At one point they were all extinguished and it was impossible to see anything in the cave, not even my own hand waving in front of my face. Imagine how brave those early explorers must have been to go in to the cave with lanterns only, not knowing what lay beyond and having no means of communicating with anyone if they ran out of fuel, got hurt or got stuck somewhere. Stephen Bishop first crossed the Bottomless Pit by stretching a ladder across the chasm and crawling over with a lantern held between his teeth!
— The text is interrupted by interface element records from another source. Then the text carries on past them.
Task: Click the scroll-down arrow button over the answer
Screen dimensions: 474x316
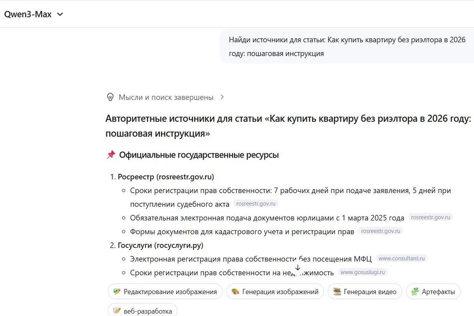Action: [298, 268]
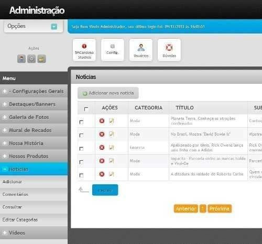Viewport: 262px width, 244px height.
Task: Check the box for Rick Owens news row
Action: click(81, 149)
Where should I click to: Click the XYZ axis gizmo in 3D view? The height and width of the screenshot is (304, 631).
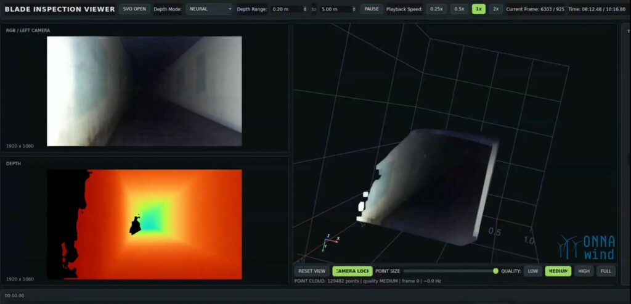(x=331, y=242)
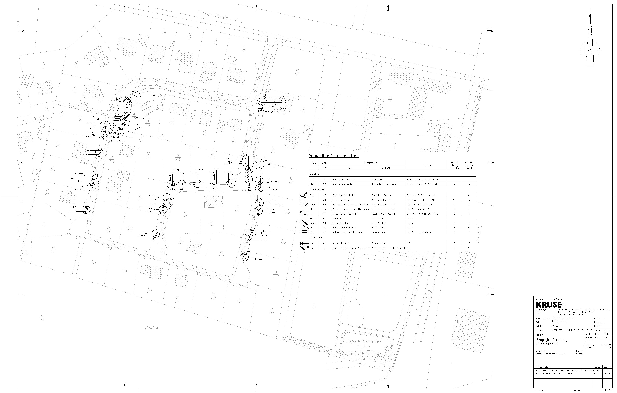Select the Sorbus intermedia table entry
The width and height of the screenshot is (617, 393).
click(342, 184)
One of the former owners of the cave was a doctor who thought that the climate of the cave would cure ‘pulmonary consumption’ (tuberculosis) and set up a hospital in the cave in 1842/43 which at one point held 15 or 16 patients. These buildings were also constructed by the enslaved. Tours were not diverted from the area and visitors would encounter these patients unexpectedly. The doctor’s experiment failed; 5 patients died in the cave and the others returned to the surface. The doctor himself died from tuberculosis some years later (NPS, 2018). The tuberculosis hospital ruins are featured on the Star Chamber tour.
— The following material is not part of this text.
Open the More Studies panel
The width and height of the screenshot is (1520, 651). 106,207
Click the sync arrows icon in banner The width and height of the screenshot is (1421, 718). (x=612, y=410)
In the Star Chamber, the gypsum coating the ceiling is blackened from soot/smoke from torches, lanterns and fires, but there are spots of white that from the right perspective gives the appearance of stars. These stars were either created by guides and visitors bouncing rocks off the ceiling and chipping the soot to expose the gypsum or new crystals pushing through the soot covered layer. Perhaps they were created through a combination of the two. On the ceiling of Star Chamber one can also see the moon and the milky way.
Two final remarkable features of Mammoth Cave: exploration is ongoing and new sections are being discovered and mapped; tours have been offered continuously from before the Civil War until now (NPS, 2018).
After touring the Cave, it was time to hit the road again for another 2 hour drive to Danville, where we would spend the night before visiting Camp Nelson National Monument the next day. I prefer to sleep in my destination rather than waking up extra early to get there. It was another interesting drive, with me at the wheel this time, while my friend slept since it was her bedtime (lol, yes it really was at 9 or 10 pm). Driving in rural Kentucky at night, with limited street lights, mist/fog, and highway detours was at times unsettling, but we made it with no mishaps.
2 thoughts on “Dispatches from the east coast – Mammoth Cave National Park (long post)”
Wow! Lots of great research, Mechelle! Great job!
And by the way, It was closer to 10, it was a long day, my stomach was full and it was dark! 😴 😴Lol!
Wow. I learnt a great deal of information just by reading your adventures. This blog has peaked my interest in caves, hiking and historical sites. I too wish to visit these places.
Continue to share your awesome experiences.